Not sure why the call it “limited edition”. There is already a thread about it on OCZ forum. It is using the Sandforce controller. Seems to be like a pre-launch “test” batch of Vertex2
Actually that price is coming down quite a bit.

I paid (well the firm I was working for at the time, but it was my cost centre) more than the price of the 200gig one, for a slower 32gig one, which was amazing performance boost for this server. (allowed me also to write sloppier code!).

Its not *that* bad.
I know the price is coming down (with both capacity and performance increasing at the same time), but until its under £1 per GB I doubt SSDs will be anything but a tiny niche product. Even at my buy in price I suspect they will still be far from the mainstream. For them to look to replace HDDs in anything but the most expensive kit they are going to need to be 20-30p per gb.

My ideal system at the moment would have a ~100gb SSD for my operating system, some frequently used apps with long load times and games, with xTB HDD for data storage that doesn't need the speed bump that a SSD gives. I can't see many Dell or other OEM brands selling such machines to the mainstream market.
cordas
I can't see many Dell or other OEM brands selling such machines to the mainstream market.

Primarily because nobody would understand the idea of multiple hard drives. People store junk everywhere, on the desktop, in the root, in their documents.
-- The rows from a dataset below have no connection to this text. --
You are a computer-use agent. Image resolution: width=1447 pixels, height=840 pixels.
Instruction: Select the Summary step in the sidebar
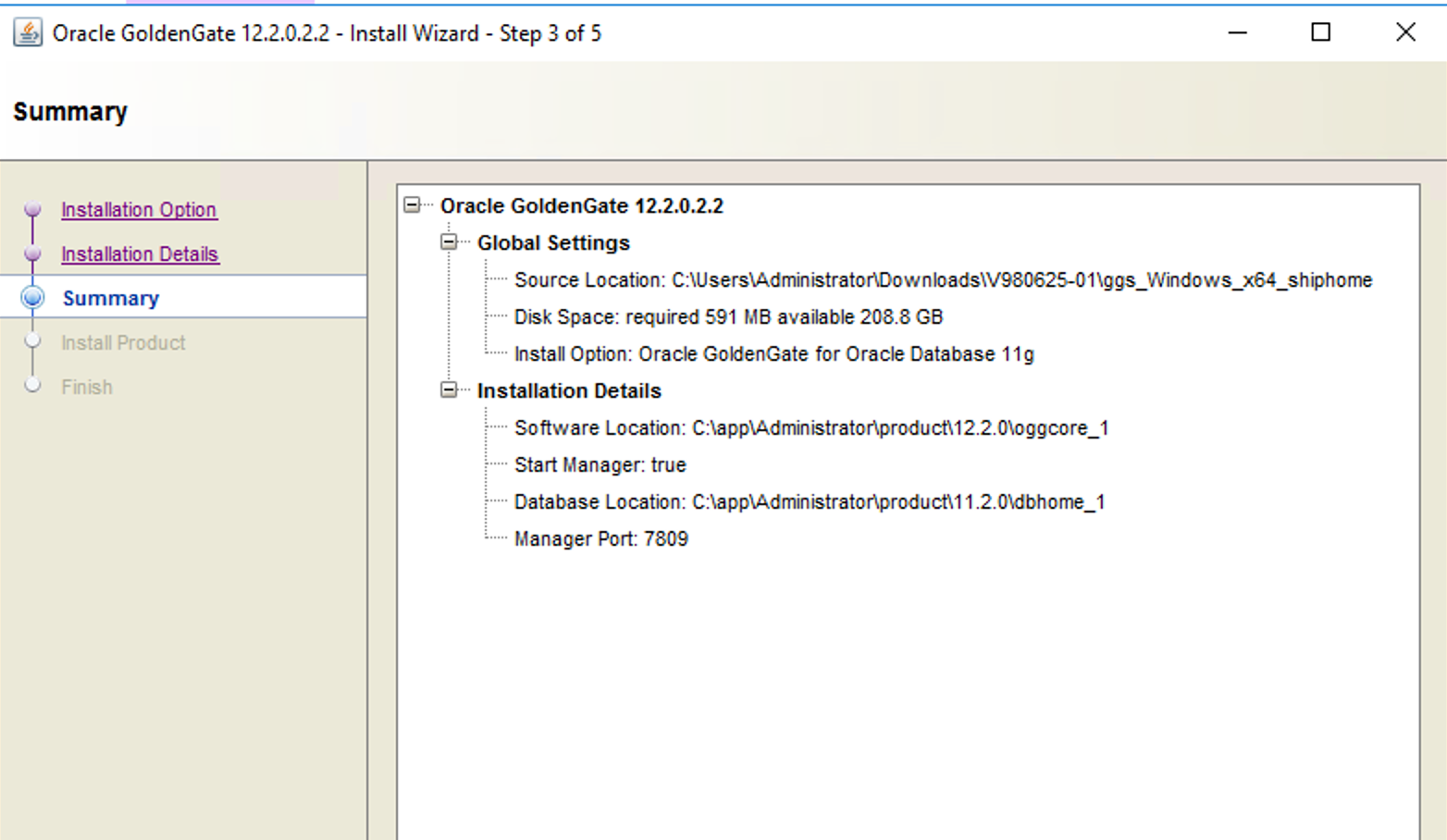110,298
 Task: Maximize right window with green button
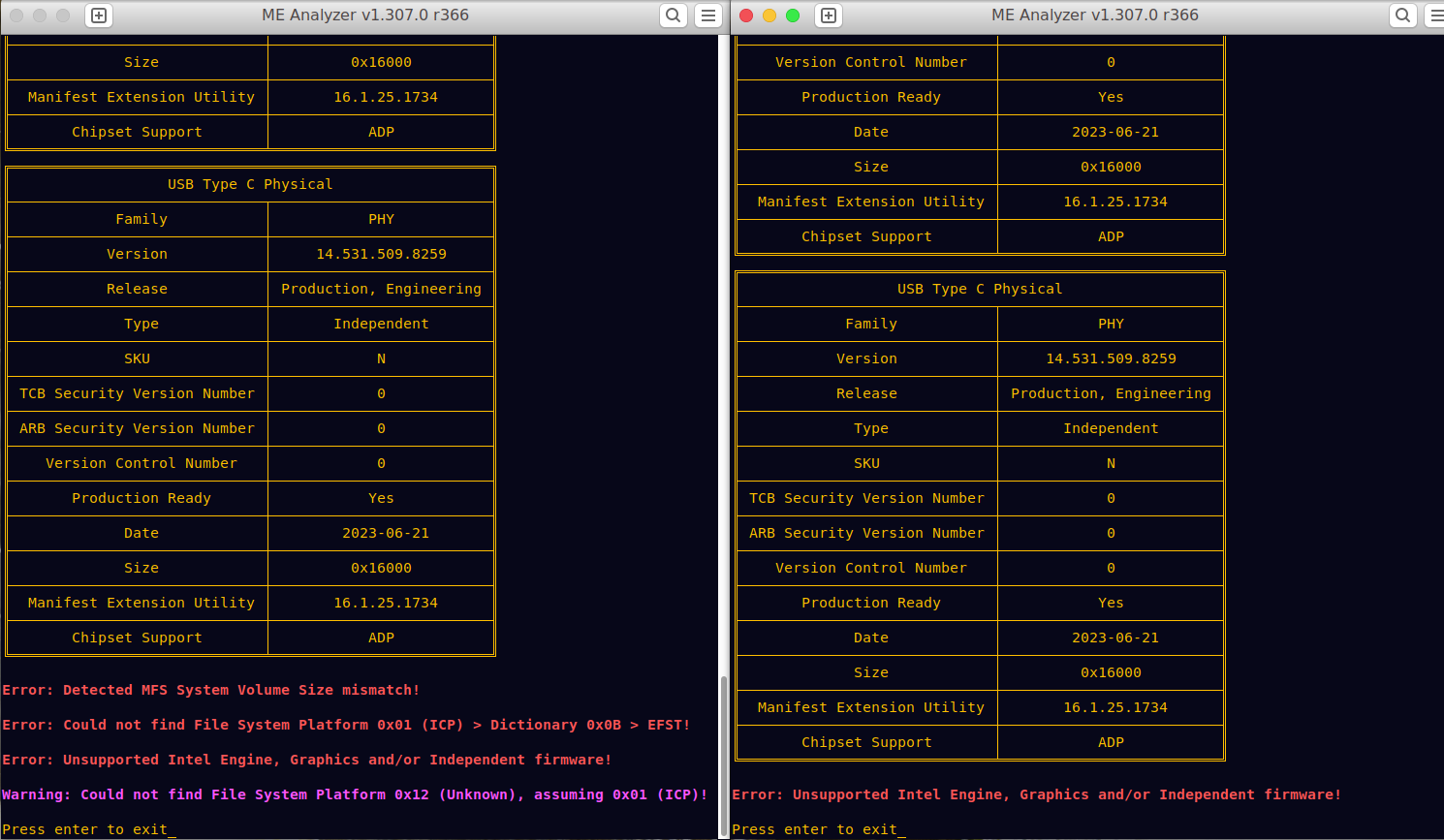pyautogui.click(x=793, y=16)
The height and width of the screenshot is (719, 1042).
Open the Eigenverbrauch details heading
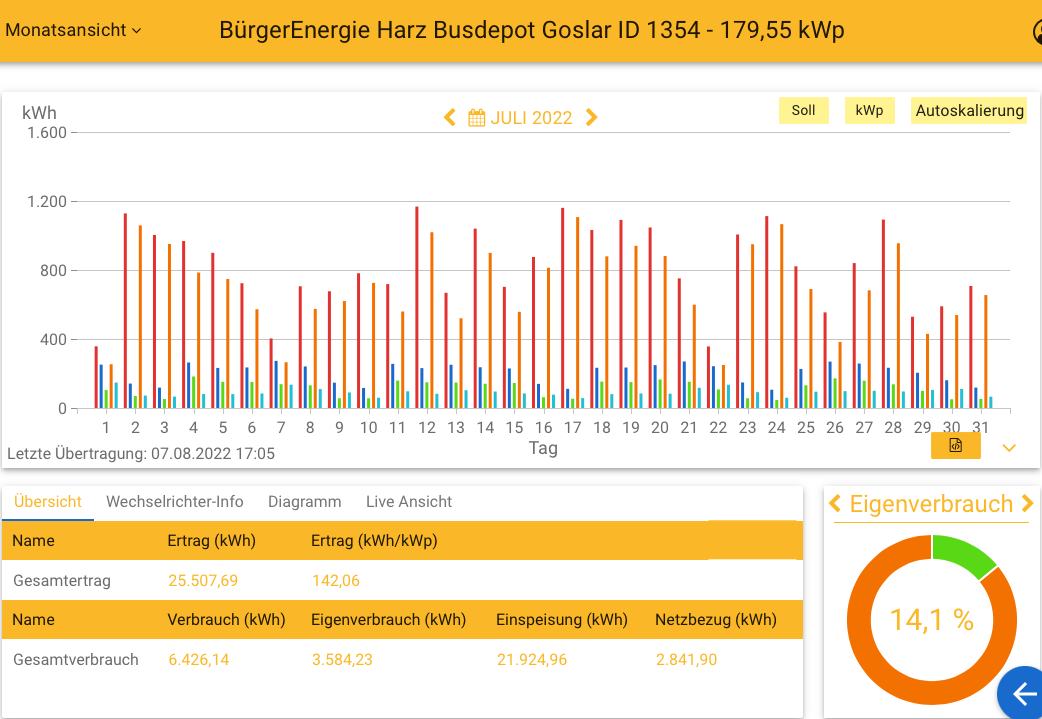[x=931, y=504]
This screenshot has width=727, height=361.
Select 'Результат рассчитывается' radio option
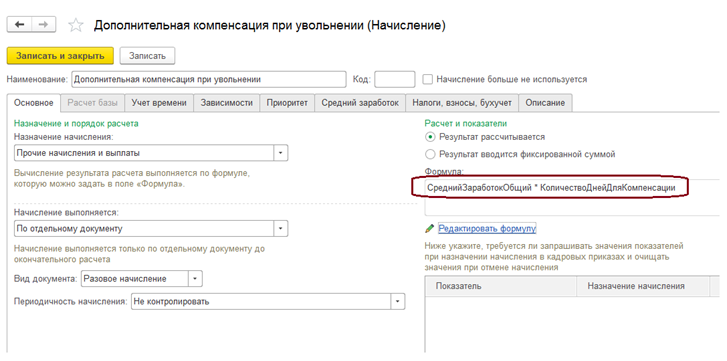coord(430,137)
One of my dad's mates asked me to look at his PC because it was completely out of disk space - turns out the bloke who sold him it had partitioned off the hard drive - 25GB for OS, 100GB or so for data. Of course, he had no idea, so his photos, music, videos went in to C:\Documents and Settings\etc and combined with software into C:\Program Files\ very quickly the whole lot had gone, with acres of space sitting in D:\

It would never work.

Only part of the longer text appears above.